Odette&Jimmy – « Oh mama, quel bonheur, quel grand bonheur pour moi ! »

Plutôt que la version française, qu’elle soit interprétée par Sacha Distel, Dalida ou les Surfs, je préfère vous renvoyer vers la version ska de Peter Tosh, parce que j’aime le teuch et le ska ! 😉

Jean-Luc s’était enfui en prenant garde que je ne le perde pas de vue. Je le retrouvai dans ce qui semblait être une salle de spectacle. Il se tourna et éclata de rire, en me montrant du doigt.

– Un peu de tenue, Dédette !

Toi ! Et pis d’abord, sors d’ici ! J’ai un compte à régler avec ton pote et il est hors de question que tu assistes à la scène !

– Et pourquoi donc ?

– Et parce que t’es mon frère, pardi !

– Ça devrait me gêner ? Plus que te voir débarquer en courant à poil, le peignoir de Jimmy détaché, en hurlant ton dépit, ta frustration à la Terre entière ?

Horrifiée, je tentai de refermer le peignoir, mais la ceinture et mes mains semblaient s’être liguées contre moi.
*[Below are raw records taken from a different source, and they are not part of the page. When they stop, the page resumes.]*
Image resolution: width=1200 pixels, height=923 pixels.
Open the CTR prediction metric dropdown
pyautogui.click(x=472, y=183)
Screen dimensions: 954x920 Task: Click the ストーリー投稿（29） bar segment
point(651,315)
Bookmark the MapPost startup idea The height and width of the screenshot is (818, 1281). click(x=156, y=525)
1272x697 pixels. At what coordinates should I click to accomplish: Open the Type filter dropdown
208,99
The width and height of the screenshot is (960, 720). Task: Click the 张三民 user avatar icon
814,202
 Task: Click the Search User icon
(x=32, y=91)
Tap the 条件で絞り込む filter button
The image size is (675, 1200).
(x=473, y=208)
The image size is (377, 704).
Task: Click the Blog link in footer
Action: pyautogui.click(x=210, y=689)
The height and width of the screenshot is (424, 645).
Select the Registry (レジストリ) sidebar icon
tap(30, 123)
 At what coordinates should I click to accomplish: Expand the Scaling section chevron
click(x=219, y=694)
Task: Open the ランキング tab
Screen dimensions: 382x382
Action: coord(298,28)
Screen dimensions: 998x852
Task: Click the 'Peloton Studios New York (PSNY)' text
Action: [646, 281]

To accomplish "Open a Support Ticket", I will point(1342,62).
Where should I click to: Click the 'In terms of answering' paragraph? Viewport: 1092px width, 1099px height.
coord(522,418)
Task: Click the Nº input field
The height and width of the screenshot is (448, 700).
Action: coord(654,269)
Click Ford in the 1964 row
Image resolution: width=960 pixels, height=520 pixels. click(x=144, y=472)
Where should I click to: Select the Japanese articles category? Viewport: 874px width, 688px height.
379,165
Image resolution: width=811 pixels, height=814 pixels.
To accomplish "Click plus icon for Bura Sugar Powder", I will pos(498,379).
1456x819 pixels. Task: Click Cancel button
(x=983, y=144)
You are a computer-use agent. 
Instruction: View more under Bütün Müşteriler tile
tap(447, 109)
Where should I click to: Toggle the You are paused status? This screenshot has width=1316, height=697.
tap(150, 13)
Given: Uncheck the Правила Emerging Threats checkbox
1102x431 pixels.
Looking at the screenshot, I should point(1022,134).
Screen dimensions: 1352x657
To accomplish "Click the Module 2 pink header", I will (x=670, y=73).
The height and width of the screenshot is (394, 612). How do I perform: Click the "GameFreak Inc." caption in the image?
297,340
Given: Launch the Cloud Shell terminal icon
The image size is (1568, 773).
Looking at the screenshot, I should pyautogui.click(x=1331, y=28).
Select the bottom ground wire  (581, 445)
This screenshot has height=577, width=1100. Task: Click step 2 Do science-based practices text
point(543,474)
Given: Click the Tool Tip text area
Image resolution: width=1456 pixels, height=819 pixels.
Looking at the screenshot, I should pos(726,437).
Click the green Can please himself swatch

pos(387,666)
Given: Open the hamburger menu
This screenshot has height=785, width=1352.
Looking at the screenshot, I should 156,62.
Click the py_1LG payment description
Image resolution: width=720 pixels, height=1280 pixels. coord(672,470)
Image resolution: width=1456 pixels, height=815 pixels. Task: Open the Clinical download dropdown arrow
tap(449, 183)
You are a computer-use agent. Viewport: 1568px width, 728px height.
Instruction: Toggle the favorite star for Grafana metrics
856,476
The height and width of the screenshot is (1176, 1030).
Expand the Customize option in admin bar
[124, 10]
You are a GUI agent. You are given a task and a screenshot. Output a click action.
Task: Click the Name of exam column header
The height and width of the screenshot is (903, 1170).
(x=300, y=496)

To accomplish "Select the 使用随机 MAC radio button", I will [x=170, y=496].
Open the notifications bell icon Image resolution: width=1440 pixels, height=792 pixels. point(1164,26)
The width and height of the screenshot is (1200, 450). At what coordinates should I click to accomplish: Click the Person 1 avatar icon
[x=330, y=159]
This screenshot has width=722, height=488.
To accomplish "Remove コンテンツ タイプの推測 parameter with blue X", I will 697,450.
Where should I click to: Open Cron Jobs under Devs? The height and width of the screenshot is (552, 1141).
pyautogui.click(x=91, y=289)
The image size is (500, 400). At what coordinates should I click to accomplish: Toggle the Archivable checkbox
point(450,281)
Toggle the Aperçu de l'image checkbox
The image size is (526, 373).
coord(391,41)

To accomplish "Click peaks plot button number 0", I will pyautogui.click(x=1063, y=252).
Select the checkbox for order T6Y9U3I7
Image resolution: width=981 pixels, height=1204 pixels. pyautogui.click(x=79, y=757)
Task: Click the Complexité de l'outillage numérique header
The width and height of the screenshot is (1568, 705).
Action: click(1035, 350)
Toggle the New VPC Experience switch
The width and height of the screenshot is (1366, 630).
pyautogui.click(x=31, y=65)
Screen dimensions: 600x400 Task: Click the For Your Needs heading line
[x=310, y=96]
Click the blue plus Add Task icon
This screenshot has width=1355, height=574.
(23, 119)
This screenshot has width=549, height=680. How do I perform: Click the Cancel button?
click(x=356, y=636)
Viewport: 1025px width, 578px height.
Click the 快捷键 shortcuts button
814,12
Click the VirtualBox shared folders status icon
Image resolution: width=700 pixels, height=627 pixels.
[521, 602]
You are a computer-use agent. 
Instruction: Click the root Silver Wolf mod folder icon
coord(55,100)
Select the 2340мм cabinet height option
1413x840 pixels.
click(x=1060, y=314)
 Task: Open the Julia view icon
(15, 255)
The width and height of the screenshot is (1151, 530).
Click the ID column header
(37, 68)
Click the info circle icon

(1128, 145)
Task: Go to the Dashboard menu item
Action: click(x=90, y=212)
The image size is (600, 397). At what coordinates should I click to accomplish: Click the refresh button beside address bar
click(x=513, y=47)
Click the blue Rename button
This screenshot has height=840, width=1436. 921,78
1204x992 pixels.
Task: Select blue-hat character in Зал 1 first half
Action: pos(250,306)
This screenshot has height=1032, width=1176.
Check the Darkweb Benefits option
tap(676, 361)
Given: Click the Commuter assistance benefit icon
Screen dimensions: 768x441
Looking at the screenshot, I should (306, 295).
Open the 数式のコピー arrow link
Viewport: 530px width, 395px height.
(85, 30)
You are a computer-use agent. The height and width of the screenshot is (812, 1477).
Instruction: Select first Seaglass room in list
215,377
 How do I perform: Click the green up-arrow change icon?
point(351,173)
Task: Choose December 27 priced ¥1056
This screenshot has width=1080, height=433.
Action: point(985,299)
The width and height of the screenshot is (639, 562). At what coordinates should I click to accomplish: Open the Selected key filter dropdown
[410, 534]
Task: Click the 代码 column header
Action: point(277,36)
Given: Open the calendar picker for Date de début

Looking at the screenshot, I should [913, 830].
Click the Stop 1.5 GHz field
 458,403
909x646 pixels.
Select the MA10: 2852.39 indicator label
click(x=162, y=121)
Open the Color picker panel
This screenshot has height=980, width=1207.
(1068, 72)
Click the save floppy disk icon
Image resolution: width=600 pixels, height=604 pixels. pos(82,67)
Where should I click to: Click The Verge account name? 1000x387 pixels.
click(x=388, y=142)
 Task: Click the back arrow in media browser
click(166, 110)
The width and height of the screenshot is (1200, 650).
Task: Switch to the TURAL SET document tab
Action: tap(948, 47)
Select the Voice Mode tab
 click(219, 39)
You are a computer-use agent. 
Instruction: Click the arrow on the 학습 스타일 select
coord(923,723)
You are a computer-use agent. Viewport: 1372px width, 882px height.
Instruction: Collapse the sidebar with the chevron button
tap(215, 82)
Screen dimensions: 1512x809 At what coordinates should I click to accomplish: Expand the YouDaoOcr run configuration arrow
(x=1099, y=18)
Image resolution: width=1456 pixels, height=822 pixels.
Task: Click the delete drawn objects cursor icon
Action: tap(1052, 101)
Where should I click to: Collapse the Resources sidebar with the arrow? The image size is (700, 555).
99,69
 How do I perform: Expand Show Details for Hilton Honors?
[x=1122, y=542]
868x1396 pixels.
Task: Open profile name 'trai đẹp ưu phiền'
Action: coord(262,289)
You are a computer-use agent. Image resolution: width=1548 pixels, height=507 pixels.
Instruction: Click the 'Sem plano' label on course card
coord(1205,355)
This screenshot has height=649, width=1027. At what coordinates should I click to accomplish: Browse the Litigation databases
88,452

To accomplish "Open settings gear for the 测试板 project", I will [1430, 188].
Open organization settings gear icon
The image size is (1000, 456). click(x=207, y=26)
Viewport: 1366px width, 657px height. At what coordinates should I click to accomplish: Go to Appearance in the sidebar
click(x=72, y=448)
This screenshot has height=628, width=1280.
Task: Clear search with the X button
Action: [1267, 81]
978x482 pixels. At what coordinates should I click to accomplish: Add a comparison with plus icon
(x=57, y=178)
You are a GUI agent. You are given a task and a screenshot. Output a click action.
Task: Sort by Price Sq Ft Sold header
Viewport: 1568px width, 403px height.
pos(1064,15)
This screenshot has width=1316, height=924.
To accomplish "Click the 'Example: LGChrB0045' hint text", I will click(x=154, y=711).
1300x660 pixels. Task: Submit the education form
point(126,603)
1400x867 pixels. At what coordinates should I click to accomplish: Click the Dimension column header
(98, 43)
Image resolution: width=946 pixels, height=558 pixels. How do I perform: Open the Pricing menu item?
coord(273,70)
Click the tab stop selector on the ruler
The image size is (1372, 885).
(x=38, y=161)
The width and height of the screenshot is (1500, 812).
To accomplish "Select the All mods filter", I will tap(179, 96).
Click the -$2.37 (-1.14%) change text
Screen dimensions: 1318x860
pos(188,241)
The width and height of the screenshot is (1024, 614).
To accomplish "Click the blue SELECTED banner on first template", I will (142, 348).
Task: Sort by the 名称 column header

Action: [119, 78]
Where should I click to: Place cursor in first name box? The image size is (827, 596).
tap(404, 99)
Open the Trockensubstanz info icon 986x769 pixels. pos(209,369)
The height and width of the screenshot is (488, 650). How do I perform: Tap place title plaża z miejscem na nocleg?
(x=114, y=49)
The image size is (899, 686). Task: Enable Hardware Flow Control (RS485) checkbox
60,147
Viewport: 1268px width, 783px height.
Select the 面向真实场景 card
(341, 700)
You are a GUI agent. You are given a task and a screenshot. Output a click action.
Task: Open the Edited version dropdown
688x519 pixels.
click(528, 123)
– Mais c’est pas la peine de le cacher, ton corps ! Ce n’est pas celui de ma sœur, mais celui de la femme qui a fait dire à mon ami « Elle fait de ce jour le plus beau de ma vie » !

Jimmy s’approcha de moi, arrangea le peignoir avant de l’échancrer. Les étoiles qui scintillaient dans ses yeux me firent penser à ces nuits en Australie, où, allongés côte à côte sur la terrasse, nous comptions celles qui brillaient dans le ciel.

– De quelle dégueulasserie dégueulasse s’est rendu coupable le vilain petit puceau, ma chérie ?

– Tiens ! Tu vois les sarcasmes que j’endure, par ta faute ?

Avec dédain, je haussai les épaules à Jean-Luc et répondant à Jimmy, me plaignis « Il m’a toute excitée pour me laisser en plan. Comme ça. Au beau milieu d’une pénétration. Et il riait, le bougre ! »

À cet instant, j’entendis au loin un étrange roucoulement. Avant que je ne demande le nom de cet animal, Martial me donna la réponse. « Bon, ben… je vais aller voir si Madame accepte ma présence… Elle. »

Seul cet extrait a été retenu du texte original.